8. Athena was the protector of heroes

Athena is always keen to protect heroes and demigods in their quests. She helps them when they are in tough spots and offers them solutions to seemingly insurmountable problems. She helped Perseus to devise a way to approach Medusa without getting petrified. She guided Jason to construct the ship Argo and Heracles (Hercules) in his many tasks.

Perseus was Athena’s favorite hero. It’s interesting that Perseus is the only hero in ancient Greek mythology who doesn’t have any character flaw that eventually becomes his undoing, like Heracles or Theseus. When Athena helped Perseus approach Medusa keeping his back turned to her and using a mirror to see, Perseus wanted to express his gratitude to the goddess.

So when he decapitated Medusa, he gifted her head to Athena. Athena put Medusa’s head on her shield to cast terror on her enemies. That’s why the head of a gorgon is always depicted on Athena’s shield.

9. She gave her name to Athens

When Athens was a new city, its dwellers were looking for a name for it. Athena and Poseidon appeared before them and asked them to give their name to the city and become its protectors. This resulted in a fight between the two gods, which would then be resolved by a contest. The city dwellers would be the ones to vote for the winner.

Poseidon struck the ground with his trident. From there, water sprung. However, the water was salty and not good for agriculture. Athena struck the ground with her spear and from there sprung an olive tree, fully grown and heavy with olives.

The dwellers voted for Athena to become the patron goddess, and named their city Athens. Ever since Athena became the protector of Athens. The biggest temple in the Acropolis is a temple in her honor- the Parthenon.
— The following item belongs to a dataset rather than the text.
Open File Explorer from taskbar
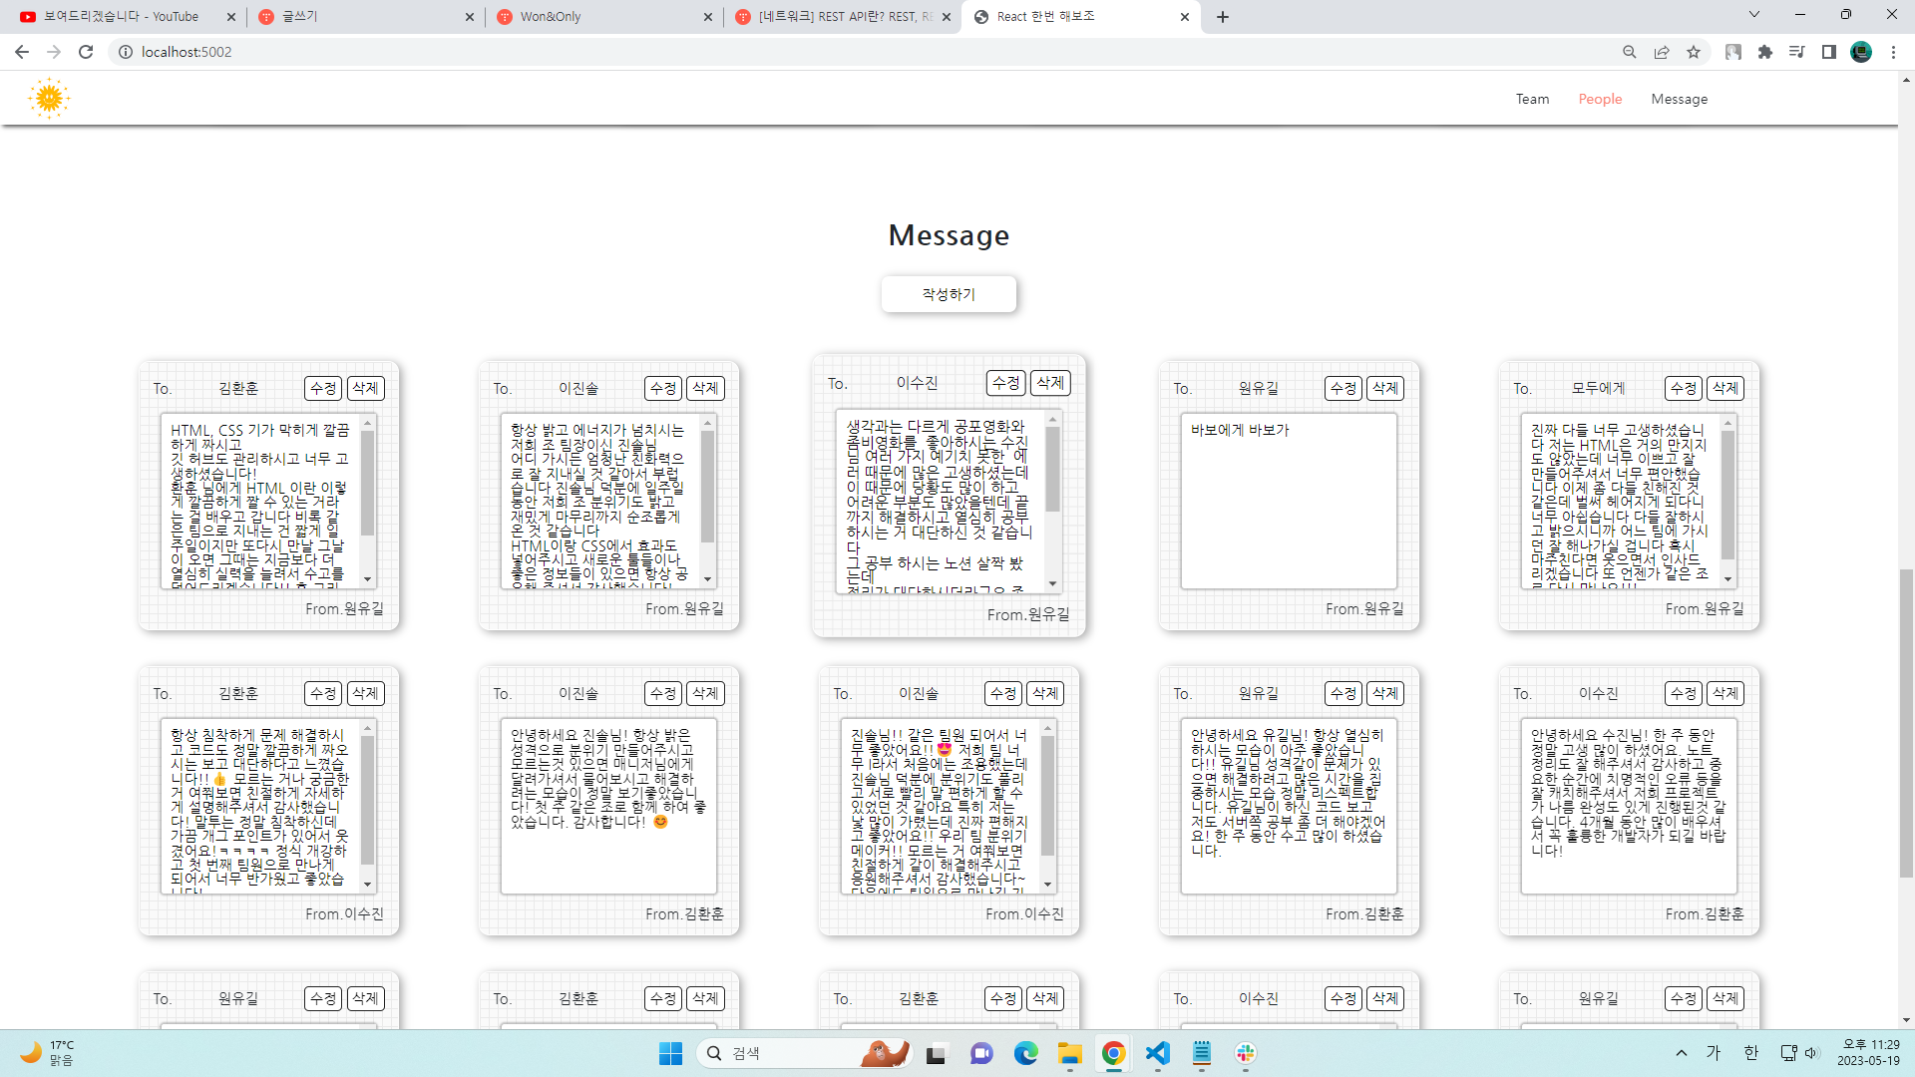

10. Athena invented the flute

There was a time when Athena was in Libya, to be trained and educated by the river god Triton. While there, she helped the hero Perseus to slay Medusa, the gorgon with the head of serpents and the glance that petrified. Medusa had two sisters who, unlike her, were immortal. When Medusa was killed, her sisters grieved her and sang songs of mourning. Athena listened to those songs and noticed that the serpents on the heads of the sisters were making very specific sounds that created music.

Athena tried to recreate these sounds by using a hollow reed, and that’s how the flute was invented.

11. Athena was generally an inventor

Beyond the invention of the flute, Athena is credited with inventing a lot of things that are vital to agriculture and science. She gifted the olive tree to the Athenians, and together with that, she invented the rake and the bridle to help them cultivate their crops more efficiently.

She is also the one who invented numbers, the chariot, and tools for navigation.

The myths around Athena are so many it’s hard to keep track of them. She generally appears when a problem needs to be solved, or when heroes are in need, or when someone is being wronged. She is always young, beautiful, and terrible in battle. She advises her father Zeus, and she rewards upstanding, industrious, and humble people who know how to defend virtue.